Pränataldiagnostik erlaubt es heute, voraussichtlich mit Fehlanlagen behafteten Kindern das Leben zu versagen. Andererseits können Paare, die es sich leisten können, auf künstliche Befruchtung zugreifen und so trotz höherem Lebensalter Kinder bekommen. Wo der menschliche Fortbestand so stark technisch kontrolliert und immer mehr manipuliert wird, bleibt auch die statistische Auswertung des Bevölkerungswachstums nicht aus: Weltweite Überbevölkerung, stagnierende Zahlen in Deutschland. In direkter Folge schließt sich die Frage nach der Ressourcenverteilung an. Und auch diese Debatte ist nicht neu: In der Zeit des Dritten Reiches wurde nicht nur zu Kriegszeiten mit knappen Lebensmitteln und medizinischen Ausgaben gerechnet, sondern der gesamte gesellschaftliche Alltag auf Ökonomie geprüft.

 Es wurde zwischen wertem und unwertem Leben unterschieden und die Daseinsberechtigung all jenen entzogen, die aus ihrer ideologischen Sicht nicht nützlich oder gar schädlich waren. Der in ihren Augen „unnützliche Mensch“ wurde noch bis zuletzt benutzt und ausgenutzt, indem er beispielsweise als Versuchsobjekt für medizinische Versuche eingesetzt wurde. Diese Versuche wurden von Ärzten durchgeführt, die ausnahmslos dem Hippokratischen Eid unterstanden. Die indoktrinierende Ideologie und der fehlende Mut, sich den Anweisungen von oben zu widersetzen, machten sie zu Tätern und ihre „Patienten“ zu Opfern.

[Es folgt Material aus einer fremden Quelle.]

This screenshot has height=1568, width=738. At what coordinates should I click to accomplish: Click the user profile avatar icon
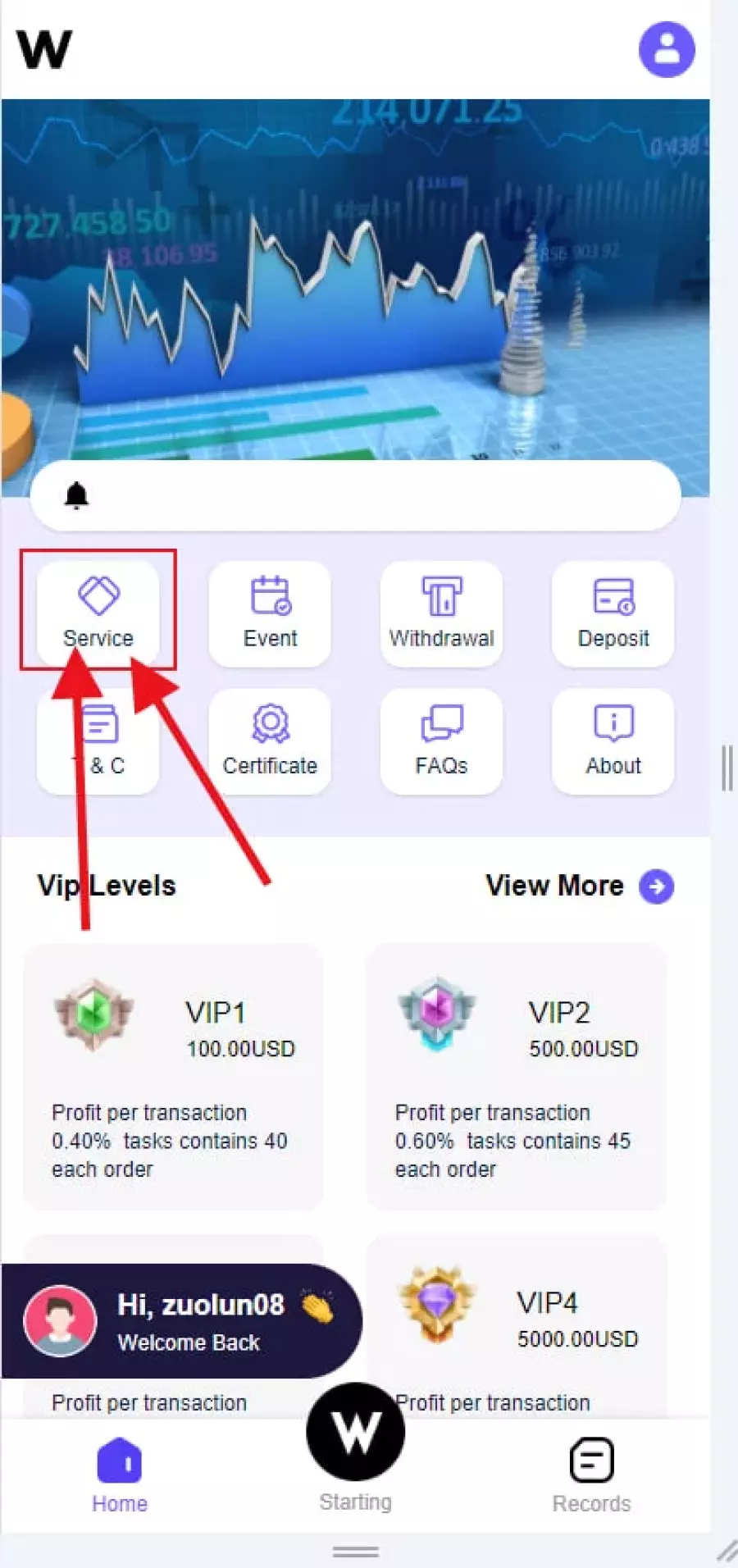tap(667, 49)
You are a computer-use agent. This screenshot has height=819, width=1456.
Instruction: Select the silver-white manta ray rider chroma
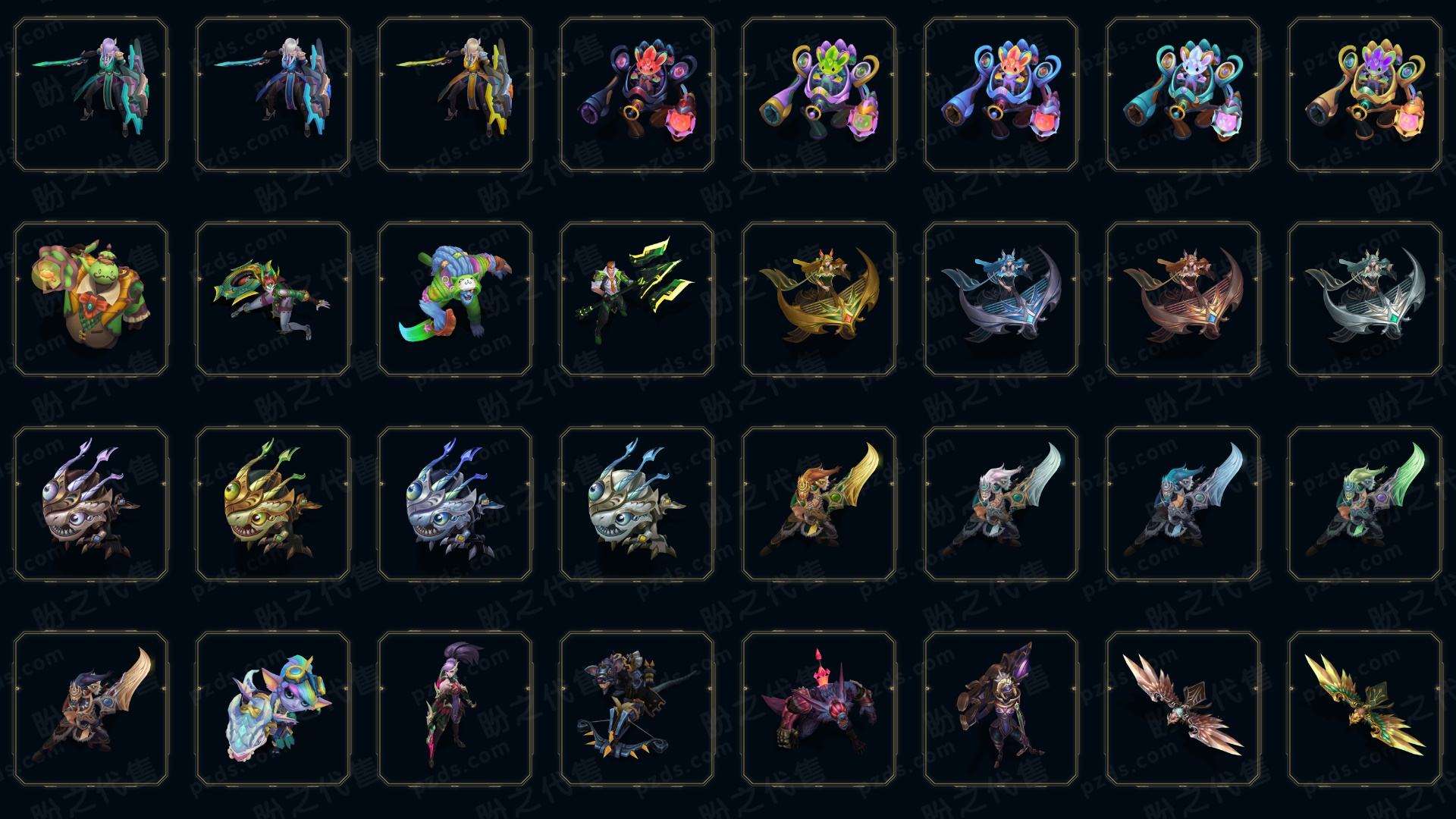[x=1365, y=299]
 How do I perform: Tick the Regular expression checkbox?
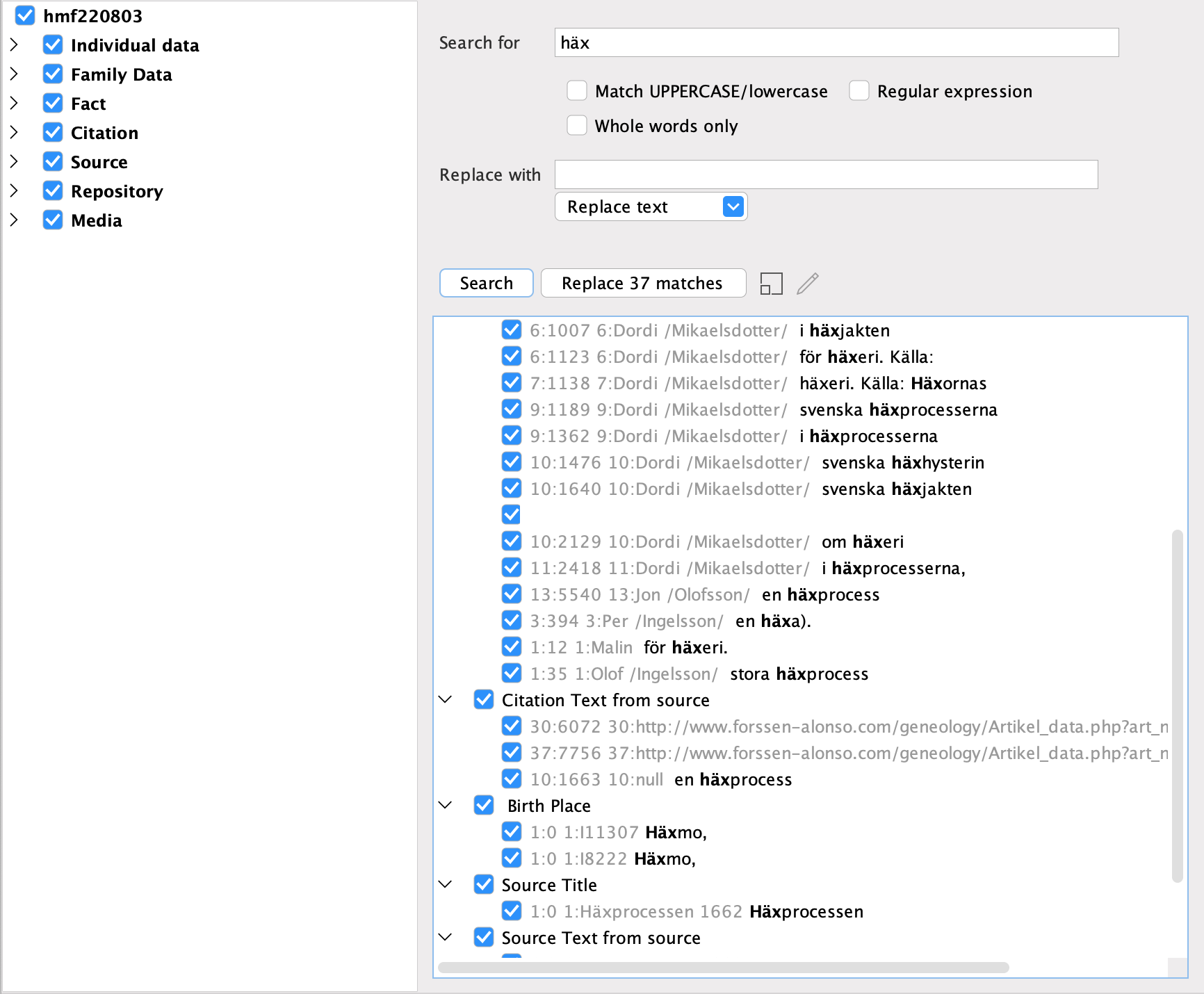859,91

Noch viel stärker als früher scheint die heutige Medizin ökonomischen Prinzipien unterworfen zu sein. Viele Therapieziele schließen den Erhalt der Arbeitsfähigkeit ein, was nicht nur im Sinne des Patienten sondern auch der Gesellschaft ist, die so keine Leistungen an den berenteten Patienten zahlen muss. Und auch im Klinikalltag selbst hört man immer wieder die Frage, ob denn eine bestimmte medizinische Maßnahme „jetzt noch nützt“. Es erfolgt eine Abwägung der Kosten für die Behandlung und der Wahrscheinlichkeit, dass diese Anwendung wirklich zur Genesung des Patienten führt. Das einzelne bedrohte Menschenleben wird gegen die finanziellen Ressourcen des Krankenhauses abgewogen. 

Man fragt sich, ob die Behandlung „gewinnbringend“ sei und sich „lohne“, oder ob das alles doch nur „umsonst“ sein werde und man sich den Aufwand „sparen“ könne. Leider ist das Krankenhaus darauf angewiesen, mit seinen Mitteln zu haushalten, damit es weiter bestehen kann. Die dadurch forcierte Argumentationsweise kann im Zweifelsfall zu Ungunsten des Patienten ausfallen. Ein wohlsituierter Patient hätte noch die Möglichkeit, die Kosten der Behandlung selbst zu tragen. Im Extremfall: Zahlen oder Sterben. Der Umgang mit unversicherten Patienten ist in der Klinik immer noch ein kontroverses Thema.

Müssen wir uns jetzt fürchten?

Noch ist unser Gesundheitssystem trotz seiner Mängel ein Ort, an dem Ärzte menschlich handeln und im Sinne ihrer Patienten agieren. Die gezeigten Parallelen zwischen damaligen Strömungen und heutigen Tendenzen sollten jedoch aufhorchen lassen: Auch wenn die moderne Medizin sich als fortschrittlich und den alten Zeiten entwachsen betrachtet, gilt es, die kommenden Medizinergenerationen im Gedenken an die medizinischen Verbrechen der NS-Zeit dafür sensibel zu machen, einschleichende Bedrohungen frühzeitig zu erkennen und im Zweifelsfall einzuschreiten. Damit auch die Weste der Ärzte weiß bleibt – und nicht nur die Fassade des Krankenhauses, in dem sie wirken.